Surprised, Grissom was quiet for awhile, sorting his thoughts. Finally, he said, "Halyn and I were great as friends. Neither of us had any idea what being in love meant, though the words were said. We were together for a long time but the relationship never grew…it was comfortable and easy. If I'd paid more attention…well, I naïvely thought comfortable was the same as good. Now I know the difference. My work is comfortable…but it's not enough.

"You know, as much of a mess as I've made of our relationship, we have more right now than I ever had with Halyn. Even before we made love it was more…once we were together, Sara, the floodgates were opened. I was swept along for a few hours at a time, content, until I started to think. In my journal I said I felt filled up…once the fear settled in my chest 'filled up' turned to 'pulled under' and I had to get away from you.

"I kept coming back to feel it again…full and what? sated…and every single time I fought like mad as soon as I felt the undertow. I felt like I was drowning…lost.

"What I didn't understand was that I've been lost…and that the current I've been fighting has been bringing us together since I met you.

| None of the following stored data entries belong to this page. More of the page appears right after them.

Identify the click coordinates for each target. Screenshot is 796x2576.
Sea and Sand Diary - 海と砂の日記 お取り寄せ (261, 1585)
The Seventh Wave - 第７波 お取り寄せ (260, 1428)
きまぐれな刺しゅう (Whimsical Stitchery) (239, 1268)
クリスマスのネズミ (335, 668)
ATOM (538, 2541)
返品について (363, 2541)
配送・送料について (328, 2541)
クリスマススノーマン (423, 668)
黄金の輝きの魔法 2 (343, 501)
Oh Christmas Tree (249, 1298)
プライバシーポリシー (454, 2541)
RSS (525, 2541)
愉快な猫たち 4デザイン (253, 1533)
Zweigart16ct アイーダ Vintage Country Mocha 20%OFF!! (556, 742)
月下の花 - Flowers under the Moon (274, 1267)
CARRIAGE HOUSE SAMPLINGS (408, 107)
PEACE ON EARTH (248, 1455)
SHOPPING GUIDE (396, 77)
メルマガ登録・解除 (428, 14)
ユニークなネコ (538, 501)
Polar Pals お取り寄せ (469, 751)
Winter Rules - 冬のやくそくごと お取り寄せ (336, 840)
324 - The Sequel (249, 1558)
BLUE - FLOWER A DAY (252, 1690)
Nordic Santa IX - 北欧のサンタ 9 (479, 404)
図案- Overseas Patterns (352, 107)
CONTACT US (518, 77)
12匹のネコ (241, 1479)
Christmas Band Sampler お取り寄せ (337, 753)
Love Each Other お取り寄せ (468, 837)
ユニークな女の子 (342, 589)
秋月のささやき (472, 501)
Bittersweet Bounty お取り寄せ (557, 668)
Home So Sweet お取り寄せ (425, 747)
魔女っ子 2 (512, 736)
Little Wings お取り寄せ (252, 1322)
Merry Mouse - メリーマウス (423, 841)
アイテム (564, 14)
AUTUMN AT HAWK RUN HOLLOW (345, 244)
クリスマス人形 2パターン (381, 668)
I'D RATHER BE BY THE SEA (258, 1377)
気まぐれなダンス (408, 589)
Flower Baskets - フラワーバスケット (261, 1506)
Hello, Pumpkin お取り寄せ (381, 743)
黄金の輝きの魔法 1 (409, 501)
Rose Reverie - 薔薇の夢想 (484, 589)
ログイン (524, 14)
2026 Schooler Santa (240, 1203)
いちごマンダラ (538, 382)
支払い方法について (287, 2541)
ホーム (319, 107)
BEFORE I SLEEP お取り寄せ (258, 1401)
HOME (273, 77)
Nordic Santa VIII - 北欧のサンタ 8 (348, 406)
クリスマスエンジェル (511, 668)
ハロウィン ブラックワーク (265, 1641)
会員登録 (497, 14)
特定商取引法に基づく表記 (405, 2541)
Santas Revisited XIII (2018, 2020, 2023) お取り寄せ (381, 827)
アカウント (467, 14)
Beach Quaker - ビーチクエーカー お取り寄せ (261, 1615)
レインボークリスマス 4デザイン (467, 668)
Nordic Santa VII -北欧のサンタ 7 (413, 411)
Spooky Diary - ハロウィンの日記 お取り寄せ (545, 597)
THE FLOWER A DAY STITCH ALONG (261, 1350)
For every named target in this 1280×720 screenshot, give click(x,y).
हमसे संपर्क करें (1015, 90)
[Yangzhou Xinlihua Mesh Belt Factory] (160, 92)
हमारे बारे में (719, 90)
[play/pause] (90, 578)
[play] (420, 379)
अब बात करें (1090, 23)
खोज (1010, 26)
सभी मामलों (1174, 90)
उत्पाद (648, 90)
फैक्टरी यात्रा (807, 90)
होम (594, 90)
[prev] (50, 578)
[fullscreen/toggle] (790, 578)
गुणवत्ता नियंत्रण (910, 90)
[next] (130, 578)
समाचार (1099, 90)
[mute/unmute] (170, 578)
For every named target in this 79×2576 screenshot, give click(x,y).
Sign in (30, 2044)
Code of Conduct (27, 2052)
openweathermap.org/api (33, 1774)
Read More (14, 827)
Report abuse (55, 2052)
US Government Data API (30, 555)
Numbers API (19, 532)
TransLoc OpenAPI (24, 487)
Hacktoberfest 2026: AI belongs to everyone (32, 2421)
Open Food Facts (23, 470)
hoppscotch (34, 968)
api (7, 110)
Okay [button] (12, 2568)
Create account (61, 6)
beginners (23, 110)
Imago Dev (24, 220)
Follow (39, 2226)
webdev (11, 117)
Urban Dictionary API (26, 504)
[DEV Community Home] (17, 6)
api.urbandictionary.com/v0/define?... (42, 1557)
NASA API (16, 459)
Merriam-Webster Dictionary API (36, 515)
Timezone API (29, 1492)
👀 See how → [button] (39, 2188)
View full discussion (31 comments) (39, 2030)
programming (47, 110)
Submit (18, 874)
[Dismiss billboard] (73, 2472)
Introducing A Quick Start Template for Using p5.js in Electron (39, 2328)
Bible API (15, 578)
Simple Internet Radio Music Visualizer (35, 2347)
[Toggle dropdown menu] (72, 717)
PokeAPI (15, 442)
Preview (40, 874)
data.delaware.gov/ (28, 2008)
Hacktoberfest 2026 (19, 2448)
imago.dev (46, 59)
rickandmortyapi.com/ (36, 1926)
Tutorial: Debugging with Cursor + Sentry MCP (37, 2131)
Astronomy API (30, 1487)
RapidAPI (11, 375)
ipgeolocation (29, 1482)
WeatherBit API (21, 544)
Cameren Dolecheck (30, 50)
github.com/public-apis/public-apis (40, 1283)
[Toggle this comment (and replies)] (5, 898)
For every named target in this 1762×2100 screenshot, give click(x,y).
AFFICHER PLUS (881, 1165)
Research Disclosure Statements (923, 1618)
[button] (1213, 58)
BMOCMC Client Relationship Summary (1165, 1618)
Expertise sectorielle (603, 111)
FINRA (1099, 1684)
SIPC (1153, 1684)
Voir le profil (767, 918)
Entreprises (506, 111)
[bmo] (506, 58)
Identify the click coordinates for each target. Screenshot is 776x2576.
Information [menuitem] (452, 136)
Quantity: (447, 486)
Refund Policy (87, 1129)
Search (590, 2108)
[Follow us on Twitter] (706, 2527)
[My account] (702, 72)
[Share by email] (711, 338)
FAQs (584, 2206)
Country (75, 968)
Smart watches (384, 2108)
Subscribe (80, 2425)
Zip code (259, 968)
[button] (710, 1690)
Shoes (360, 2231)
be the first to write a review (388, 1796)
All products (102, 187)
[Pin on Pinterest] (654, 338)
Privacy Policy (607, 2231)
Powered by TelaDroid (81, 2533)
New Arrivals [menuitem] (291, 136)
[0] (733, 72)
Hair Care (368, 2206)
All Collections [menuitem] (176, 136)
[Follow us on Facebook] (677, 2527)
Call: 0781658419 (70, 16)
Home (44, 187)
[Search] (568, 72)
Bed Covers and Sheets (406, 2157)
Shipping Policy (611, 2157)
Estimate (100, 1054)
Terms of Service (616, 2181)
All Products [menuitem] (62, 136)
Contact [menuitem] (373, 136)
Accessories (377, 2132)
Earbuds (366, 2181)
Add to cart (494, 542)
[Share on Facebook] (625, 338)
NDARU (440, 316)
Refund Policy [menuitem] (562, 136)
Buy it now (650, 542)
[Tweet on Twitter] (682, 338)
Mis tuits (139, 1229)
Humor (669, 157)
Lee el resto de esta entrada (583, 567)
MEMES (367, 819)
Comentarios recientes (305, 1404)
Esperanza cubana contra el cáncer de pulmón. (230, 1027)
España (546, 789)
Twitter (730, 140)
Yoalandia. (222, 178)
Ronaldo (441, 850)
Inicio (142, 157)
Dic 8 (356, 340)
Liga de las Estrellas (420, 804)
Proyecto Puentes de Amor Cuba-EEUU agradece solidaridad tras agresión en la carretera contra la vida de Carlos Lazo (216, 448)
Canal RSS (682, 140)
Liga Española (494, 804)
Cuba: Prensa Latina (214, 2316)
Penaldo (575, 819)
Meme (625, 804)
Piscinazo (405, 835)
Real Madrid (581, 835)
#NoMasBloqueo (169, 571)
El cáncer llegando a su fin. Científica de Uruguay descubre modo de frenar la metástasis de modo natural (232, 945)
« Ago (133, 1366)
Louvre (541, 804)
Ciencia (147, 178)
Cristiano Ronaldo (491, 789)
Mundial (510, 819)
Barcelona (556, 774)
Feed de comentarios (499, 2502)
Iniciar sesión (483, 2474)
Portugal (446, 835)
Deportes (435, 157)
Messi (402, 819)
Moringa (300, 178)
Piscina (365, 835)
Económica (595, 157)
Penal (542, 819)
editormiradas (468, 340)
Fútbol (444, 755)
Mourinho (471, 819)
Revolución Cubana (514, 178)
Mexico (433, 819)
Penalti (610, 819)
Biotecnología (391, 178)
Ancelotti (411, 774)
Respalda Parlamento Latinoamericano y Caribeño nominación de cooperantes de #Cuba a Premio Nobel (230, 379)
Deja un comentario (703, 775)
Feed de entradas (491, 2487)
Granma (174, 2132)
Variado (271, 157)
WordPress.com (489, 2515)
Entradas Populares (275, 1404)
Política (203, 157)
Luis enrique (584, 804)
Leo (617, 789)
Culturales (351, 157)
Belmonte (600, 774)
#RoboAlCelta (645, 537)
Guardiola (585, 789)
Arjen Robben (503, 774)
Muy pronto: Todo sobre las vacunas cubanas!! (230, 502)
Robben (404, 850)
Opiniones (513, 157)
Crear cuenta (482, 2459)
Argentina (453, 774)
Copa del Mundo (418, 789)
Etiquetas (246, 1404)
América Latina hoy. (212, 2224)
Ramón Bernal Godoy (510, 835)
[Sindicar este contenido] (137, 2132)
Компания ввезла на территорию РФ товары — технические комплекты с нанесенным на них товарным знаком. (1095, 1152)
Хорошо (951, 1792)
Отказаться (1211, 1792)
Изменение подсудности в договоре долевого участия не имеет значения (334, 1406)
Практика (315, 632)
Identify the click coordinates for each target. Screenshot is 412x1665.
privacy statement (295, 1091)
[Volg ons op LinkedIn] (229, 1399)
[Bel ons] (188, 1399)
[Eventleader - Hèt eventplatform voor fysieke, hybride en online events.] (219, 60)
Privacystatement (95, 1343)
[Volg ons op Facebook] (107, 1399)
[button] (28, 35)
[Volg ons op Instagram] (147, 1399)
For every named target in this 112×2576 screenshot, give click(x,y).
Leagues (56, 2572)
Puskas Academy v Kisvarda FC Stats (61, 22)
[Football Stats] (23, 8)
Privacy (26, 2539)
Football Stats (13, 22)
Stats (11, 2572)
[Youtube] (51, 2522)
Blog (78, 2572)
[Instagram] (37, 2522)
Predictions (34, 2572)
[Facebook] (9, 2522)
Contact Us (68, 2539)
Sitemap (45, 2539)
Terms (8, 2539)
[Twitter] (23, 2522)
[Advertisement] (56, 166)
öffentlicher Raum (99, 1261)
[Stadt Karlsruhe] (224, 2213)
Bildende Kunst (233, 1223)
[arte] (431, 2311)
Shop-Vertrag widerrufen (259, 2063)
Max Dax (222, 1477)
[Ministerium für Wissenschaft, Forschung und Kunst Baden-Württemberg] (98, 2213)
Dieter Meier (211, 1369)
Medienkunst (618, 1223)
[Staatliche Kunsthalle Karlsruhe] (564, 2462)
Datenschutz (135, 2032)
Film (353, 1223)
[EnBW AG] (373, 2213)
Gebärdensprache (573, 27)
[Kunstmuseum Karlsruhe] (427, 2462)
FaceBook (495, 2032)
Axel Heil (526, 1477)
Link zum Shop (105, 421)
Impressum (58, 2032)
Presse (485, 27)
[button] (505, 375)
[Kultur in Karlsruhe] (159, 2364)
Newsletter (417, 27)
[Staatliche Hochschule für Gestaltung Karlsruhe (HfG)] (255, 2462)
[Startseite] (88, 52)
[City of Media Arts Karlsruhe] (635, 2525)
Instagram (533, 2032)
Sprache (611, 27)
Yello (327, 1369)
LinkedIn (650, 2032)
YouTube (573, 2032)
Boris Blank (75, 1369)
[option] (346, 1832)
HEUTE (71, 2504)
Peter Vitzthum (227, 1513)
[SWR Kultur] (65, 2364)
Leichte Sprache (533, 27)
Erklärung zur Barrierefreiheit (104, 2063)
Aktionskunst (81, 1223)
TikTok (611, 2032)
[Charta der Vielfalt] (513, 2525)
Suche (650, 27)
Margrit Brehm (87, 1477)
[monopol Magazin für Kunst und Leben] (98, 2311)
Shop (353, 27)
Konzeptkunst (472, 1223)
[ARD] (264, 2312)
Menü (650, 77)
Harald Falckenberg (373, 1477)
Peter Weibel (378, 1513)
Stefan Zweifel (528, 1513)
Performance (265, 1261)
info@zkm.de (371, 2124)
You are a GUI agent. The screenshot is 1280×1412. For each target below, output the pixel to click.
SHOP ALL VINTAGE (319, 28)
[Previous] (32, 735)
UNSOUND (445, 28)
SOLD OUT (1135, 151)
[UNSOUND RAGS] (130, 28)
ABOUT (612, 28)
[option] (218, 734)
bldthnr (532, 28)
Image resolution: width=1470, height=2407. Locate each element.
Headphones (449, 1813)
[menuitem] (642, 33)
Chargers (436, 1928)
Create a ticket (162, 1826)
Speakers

All I have to do is surrender.

"If you're willing," he said, hopefully.

"It'll be hard sometimes. I don't think either of us has ever done this right before," she said.

"True."

"Are you afraid now?" she asked softly.

He pulled in a deep breath. "Yes."

"Me, too," she said, smiling slightly.

He nodded and smiled in answer. "OK."

"I have something for you," she said, getting up and going to her desk to retrieve a package. Sitting down on the couch next to him, she placed it in his hands. "Go ahead, open it."

Inside the box lay a large book bound in handmade paper. Dragonflies were embossed on the amber dyed cover. A length of braided twine was wrapped around a wooden button set on the front to keep the book closed. Grissom lifted it out of the box, running his fingers over the raised design. "This is beautiful, Sara."

She reached over, released the closure and flipped open the cover: a quote was written on the first page in Sara's hand:

When you follow your bliss... doors will open where you would not have thought there would be doors, and where there wouldn't be a door for anyone else – Joseph Campbell

No words were spoken. Their kiss was soft…tentative at first. They'd been frantic with need for one another in the past – now was a time for gentleness. Their hearts and spirits needed a chance to flow together as their bodies had in weeks past.

When they made love it was not about losing themselves but finding each other. The passion that flared between them was not a consuming fire – it was the flame of a forge. Tempered now by sorrow, the love they shared was the anvil upon which they built something new.

For the first time, Grissom looked into her eyes afterward.

In later years Sara thought back to that moment, to the look of utter love that flooded his face, as the day they committed to one another. The look so matched her heart, enfolded her with such tenderness, she knew that for better or worse, Grissom was her future.

For people who were bad at relationships, they did remarkably well.